> _ACTIVITY_
Your answer must consist of the lines running from the one that holds "Click the '230 votes' count" to the end of the data, copied exactly.

○ ○ ○ ○

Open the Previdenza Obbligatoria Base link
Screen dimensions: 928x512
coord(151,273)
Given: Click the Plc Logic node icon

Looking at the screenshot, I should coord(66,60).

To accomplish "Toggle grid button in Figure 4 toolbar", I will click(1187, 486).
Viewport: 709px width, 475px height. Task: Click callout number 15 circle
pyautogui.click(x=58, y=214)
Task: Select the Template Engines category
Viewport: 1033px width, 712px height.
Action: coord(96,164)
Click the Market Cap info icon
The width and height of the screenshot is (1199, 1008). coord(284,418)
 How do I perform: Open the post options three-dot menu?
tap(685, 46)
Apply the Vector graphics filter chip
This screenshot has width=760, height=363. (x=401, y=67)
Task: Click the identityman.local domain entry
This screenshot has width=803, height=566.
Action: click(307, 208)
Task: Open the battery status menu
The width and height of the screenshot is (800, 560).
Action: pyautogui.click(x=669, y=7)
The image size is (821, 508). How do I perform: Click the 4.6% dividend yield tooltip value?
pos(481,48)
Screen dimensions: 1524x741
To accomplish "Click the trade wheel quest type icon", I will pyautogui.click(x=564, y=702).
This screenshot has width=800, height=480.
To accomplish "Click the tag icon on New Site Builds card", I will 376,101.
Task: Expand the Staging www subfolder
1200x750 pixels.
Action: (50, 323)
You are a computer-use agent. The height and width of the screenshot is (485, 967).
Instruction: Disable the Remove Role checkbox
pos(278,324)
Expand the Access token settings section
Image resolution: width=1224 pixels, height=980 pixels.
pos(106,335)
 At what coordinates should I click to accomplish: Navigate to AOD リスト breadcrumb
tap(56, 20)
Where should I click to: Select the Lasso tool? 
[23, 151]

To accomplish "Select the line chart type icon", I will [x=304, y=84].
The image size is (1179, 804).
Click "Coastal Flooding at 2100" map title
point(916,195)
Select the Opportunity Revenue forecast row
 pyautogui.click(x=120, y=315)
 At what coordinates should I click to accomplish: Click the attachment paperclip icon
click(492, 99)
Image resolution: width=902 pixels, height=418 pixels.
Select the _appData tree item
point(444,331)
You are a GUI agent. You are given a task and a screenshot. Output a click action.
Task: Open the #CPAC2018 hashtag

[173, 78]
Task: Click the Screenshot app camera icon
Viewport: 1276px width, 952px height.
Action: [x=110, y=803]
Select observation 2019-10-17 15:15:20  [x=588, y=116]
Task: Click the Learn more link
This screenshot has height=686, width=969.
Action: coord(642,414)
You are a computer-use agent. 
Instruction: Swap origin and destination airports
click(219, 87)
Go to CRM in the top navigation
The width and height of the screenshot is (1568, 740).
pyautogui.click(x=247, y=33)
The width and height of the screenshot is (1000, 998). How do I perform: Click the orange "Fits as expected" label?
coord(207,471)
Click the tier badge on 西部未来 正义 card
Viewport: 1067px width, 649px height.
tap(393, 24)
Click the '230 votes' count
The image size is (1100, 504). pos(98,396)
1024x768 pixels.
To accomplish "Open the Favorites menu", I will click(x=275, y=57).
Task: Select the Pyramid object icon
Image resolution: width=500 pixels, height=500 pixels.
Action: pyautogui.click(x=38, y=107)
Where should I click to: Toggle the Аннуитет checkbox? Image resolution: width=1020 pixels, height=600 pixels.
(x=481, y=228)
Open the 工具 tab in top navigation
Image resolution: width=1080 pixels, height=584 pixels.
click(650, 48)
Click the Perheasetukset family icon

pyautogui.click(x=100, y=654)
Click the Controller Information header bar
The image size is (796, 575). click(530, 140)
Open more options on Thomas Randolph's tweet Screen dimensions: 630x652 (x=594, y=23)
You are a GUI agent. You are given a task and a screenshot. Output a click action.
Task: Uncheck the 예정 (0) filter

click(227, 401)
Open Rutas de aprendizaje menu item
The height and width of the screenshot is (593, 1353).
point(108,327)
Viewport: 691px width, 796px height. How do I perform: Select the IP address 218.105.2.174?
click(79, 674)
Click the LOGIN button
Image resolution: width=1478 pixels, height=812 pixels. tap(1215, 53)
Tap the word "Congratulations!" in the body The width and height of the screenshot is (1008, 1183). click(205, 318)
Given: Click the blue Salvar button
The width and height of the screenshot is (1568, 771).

○ ○ ○ ○

> _ANSWER_
Click the '230 votes' count
The image size is (1100, 504). pos(98,396)
1024x768 pixels.
To accomplish "Open the Favorites menu", I will click(x=275, y=57).
Task: Select the Pyramid object icon
Image resolution: width=500 pixels, height=500 pixels.
Action: pyautogui.click(x=38, y=107)
Where should I click to: Toggle the Аннуитет checkbox? Image resolution: width=1020 pixels, height=600 pixels.
(x=481, y=228)
Open the 工具 tab in top navigation
Image resolution: width=1080 pixels, height=584 pixels.
click(650, 48)
Click the Perheasetukset family icon

pyautogui.click(x=100, y=654)
Click the Controller Information header bar
The image size is (796, 575). click(530, 140)
Open more options on Thomas Randolph's tweet Screen dimensions: 630x652 (x=594, y=23)
You are a GUI agent. You are given a task and a screenshot. Output a click action.
Task: Uncheck the 예정 (0) filter

click(227, 401)
Open Rutas de aprendizaje menu item
The height and width of the screenshot is (593, 1353).
point(108,327)
Viewport: 691px width, 796px height. How do I perform: Select the IP address 218.105.2.174?
click(79, 674)
Click the LOGIN button
Image resolution: width=1478 pixels, height=812 pixels. tap(1215, 53)
Tap the word "Congratulations!" in the body The width and height of the screenshot is (1008, 1183). click(205, 318)
Given: Click the blue Salvar button
The width and height of the screenshot is (1568, 771).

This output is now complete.